* **Description of the task**
Return each line of the data below unchanged, please.

----- Supplied records

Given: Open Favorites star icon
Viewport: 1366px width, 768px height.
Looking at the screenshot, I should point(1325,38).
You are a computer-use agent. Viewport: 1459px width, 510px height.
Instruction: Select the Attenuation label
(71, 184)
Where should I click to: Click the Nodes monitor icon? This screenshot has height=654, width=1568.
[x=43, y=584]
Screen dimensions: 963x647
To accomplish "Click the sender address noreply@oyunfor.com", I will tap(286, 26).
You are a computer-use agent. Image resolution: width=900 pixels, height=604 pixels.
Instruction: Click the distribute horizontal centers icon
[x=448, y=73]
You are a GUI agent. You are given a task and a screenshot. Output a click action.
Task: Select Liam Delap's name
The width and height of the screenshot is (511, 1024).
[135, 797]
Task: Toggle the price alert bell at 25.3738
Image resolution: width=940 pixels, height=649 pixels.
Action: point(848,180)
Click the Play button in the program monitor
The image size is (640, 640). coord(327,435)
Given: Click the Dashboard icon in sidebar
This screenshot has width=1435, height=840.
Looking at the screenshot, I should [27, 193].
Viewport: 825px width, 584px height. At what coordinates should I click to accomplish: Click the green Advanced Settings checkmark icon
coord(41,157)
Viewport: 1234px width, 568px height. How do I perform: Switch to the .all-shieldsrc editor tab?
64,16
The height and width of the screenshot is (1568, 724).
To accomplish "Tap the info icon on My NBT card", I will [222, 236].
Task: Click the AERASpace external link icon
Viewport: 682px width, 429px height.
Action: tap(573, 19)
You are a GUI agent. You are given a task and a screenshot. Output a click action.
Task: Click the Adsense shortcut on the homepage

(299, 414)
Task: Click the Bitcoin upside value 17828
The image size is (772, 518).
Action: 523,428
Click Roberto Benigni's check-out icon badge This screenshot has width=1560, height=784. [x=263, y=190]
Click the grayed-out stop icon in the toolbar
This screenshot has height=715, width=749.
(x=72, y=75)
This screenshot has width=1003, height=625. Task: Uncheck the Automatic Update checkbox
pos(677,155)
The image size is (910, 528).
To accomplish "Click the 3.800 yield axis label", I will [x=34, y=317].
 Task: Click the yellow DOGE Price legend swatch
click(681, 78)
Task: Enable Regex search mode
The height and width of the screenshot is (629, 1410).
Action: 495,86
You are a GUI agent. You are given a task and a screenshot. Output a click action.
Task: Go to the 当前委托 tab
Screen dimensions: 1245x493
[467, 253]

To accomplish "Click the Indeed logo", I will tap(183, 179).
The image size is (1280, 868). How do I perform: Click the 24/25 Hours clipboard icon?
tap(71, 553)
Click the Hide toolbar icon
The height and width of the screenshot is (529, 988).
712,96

----------

* **Task result**
Given: Open Favorites star icon
Viewport: 1366px width, 768px height.
Looking at the screenshot, I should point(1325,38).
You are a computer-use agent. Viewport: 1459px width, 510px height.
Instruction: Select the Attenuation label
(71, 184)
Where should I click to: Click the Nodes monitor icon? This screenshot has height=654, width=1568.
[x=43, y=584]
Screen dimensions: 963x647
To accomplish "Click the sender address noreply@oyunfor.com", I will tap(286, 26).
You are a computer-use agent. Image resolution: width=900 pixels, height=604 pixels.
Instruction: Click the distribute horizontal centers icon
[x=448, y=73]
You are a GUI agent. You are given a task and a screenshot. Output a click action.
Task: Select Liam Delap's name
The width and height of the screenshot is (511, 1024).
[135, 797]
Task: Toggle the price alert bell at 25.3738
Image resolution: width=940 pixels, height=649 pixels.
Action: point(848,180)
Click the Play button in the program monitor
The image size is (640, 640). coord(327,435)
Given: Click the Dashboard icon in sidebar
This screenshot has width=1435, height=840.
Looking at the screenshot, I should [27, 193].
Viewport: 825px width, 584px height. At what coordinates should I click to accomplish: Click the green Advanced Settings checkmark icon
coord(41,157)
Viewport: 1234px width, 568px height. How do I perform: Switch to the .all-shieldsrc editor tab?
64,16
The height and width of the screenshot is (1568, 724).
To accomplish "Tap the info icon on My NBT card", I will [222, 236].
Task: Click the AERASpace external link icon
Viewport: 682px width, 429px height.
Action: tap(573, 19)
You are a GUI agent. You are given a task and a screenshot. Output a click action.
Task: Click the Adsense shortcut on the homepage

(299, 414)
Task: Click the Bitcoin upside value 17828
The image size is (772, 518).
Action: 523,428
Click Roberto Benigni's check-out icon badge This screenshot has width=1560, height=784. [x=263, y=190]
Click the grayed-out stop icon in the toolbar
This screenshot has height=715, width=749.
(x=72, y=75)
This screenshot has width=1003, height=625. Task: Uncheck the Automatic Update checkbox
pos(677,155)
The image size is (910, 528).
To accomplish "Click the 3.800 yield axis label", I will [x=34, y=317].
 Task: Click the yellow DOGE Price legend swatch
click(681, 78)
Task: Enable Regex search mode
The height and width of the screenshot is (629, 1410).
Action: 495,86
You are a GUI agent. You are given a task and a screenshot. Output a click action.
Task: Go to the 当前委托 tab
Screen dimensions: 1245x493
[467, 253]

To accomplish "Click the Indeed logo", I will tap(183, 179).
The image size is (1280, 868). How do I perform: Click the 24/25 Hours clipboard icon?
tap(71, 553)
Click the Hide toolbar icon
The height and width of the screenshot is (529, 988).
712,96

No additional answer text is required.